(Beginning of DATASET EXCERPTS)

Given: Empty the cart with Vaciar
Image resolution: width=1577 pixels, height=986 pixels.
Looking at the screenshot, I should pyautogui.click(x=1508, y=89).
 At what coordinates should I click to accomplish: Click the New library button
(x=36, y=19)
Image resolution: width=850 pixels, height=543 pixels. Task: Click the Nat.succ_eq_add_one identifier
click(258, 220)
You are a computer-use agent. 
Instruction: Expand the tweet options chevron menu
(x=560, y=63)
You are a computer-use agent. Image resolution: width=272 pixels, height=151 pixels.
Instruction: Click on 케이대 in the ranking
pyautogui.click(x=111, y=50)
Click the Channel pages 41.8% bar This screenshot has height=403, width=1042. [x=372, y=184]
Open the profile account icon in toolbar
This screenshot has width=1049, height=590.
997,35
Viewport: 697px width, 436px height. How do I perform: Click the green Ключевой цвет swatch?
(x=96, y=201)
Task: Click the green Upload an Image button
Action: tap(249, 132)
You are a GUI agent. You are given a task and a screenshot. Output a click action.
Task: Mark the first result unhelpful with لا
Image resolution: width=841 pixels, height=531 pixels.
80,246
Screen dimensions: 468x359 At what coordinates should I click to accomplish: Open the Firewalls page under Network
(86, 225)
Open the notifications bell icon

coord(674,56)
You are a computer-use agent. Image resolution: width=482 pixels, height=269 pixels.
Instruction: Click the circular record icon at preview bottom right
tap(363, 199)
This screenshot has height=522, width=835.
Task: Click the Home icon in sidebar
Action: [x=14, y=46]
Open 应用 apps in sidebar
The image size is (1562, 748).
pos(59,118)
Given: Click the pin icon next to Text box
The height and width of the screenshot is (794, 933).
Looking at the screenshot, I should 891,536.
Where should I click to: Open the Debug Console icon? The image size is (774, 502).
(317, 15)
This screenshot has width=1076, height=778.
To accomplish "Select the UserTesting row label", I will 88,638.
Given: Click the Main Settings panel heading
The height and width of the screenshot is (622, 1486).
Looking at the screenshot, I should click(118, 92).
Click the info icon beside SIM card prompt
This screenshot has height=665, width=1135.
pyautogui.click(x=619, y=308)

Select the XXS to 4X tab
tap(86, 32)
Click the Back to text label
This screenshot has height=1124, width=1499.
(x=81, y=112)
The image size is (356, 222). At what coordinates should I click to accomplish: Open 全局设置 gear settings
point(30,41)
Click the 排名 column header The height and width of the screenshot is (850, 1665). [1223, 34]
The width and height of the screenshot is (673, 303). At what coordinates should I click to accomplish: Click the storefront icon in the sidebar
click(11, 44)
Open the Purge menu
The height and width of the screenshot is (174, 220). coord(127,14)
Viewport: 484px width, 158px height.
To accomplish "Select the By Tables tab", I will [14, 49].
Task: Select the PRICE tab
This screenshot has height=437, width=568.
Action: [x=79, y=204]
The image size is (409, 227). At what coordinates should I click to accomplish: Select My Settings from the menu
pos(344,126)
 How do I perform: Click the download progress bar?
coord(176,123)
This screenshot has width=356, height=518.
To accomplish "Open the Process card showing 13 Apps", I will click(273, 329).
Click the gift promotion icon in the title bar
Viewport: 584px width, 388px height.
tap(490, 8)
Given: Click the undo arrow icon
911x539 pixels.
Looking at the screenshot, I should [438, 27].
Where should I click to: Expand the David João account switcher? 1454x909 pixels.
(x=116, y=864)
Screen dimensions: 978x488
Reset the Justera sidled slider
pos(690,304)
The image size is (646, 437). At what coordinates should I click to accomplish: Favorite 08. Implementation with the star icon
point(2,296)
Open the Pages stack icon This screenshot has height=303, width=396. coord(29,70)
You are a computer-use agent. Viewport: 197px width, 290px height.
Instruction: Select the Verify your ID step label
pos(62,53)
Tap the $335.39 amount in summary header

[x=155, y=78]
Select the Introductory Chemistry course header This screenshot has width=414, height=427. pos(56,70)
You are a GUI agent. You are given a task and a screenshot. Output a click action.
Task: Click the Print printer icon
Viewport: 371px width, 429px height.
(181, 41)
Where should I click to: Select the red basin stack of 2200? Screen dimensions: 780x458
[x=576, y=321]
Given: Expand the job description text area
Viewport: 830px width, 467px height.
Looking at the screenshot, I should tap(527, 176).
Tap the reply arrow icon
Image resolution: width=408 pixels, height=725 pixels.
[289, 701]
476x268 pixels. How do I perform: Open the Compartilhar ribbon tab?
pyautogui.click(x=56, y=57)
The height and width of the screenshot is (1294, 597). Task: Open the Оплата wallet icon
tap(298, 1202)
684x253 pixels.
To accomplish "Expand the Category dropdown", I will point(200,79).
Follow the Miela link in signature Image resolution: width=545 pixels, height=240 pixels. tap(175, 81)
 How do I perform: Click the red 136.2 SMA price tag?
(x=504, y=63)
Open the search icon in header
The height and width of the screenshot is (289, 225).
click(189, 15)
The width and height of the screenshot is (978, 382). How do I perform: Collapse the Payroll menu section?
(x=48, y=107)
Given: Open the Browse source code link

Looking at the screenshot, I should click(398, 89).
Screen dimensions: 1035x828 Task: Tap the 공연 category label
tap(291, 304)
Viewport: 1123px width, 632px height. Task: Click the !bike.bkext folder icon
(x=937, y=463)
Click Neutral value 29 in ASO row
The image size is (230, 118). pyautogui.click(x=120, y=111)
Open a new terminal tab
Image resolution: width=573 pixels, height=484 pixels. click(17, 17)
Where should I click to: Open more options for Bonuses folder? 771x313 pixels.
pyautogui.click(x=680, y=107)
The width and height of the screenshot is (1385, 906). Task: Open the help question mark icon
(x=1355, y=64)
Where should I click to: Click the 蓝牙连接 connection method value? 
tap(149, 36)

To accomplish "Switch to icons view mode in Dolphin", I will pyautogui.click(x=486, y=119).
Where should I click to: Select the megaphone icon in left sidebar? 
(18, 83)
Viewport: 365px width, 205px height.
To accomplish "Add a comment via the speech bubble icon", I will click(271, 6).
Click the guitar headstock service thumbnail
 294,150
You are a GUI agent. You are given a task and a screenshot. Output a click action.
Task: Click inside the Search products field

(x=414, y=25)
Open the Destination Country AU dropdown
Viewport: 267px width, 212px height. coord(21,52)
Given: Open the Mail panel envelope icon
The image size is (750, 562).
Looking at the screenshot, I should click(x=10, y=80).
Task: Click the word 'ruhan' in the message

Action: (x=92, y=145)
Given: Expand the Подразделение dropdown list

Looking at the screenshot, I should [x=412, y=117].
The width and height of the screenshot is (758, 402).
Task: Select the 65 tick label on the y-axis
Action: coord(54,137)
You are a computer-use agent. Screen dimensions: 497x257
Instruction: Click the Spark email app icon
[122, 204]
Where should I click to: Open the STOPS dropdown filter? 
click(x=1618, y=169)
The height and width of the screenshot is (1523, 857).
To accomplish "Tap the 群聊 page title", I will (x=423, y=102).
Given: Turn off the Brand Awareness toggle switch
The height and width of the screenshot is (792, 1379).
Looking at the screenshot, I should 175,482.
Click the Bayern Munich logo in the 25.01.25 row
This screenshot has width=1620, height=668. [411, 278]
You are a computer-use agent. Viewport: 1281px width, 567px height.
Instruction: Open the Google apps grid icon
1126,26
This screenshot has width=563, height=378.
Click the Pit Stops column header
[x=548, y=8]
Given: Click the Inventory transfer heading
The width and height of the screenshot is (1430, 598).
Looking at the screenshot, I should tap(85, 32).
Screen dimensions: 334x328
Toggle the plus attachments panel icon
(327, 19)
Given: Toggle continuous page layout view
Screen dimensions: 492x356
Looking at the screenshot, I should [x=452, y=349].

(End of DATASET EXCERPTS)

* REQUIRED ACTION *
The word to find is "computer". Copy every line of the data that holds it.

* FINISHED TASK *
You are a computer-use agent. 
You are a computer-use agent. Image resolution: width=272 pixels, height=151 pixels.
You are a computer-use agent. Image resolution: width=482 pixels, height=269 pixels.
You are a computer-use agent. Viewport: 197px width, 290px height.
You are a computer-use agent. Screen dimensions: 497x257
You are a computer-use agent. Viewport: 1281px width, 567px height.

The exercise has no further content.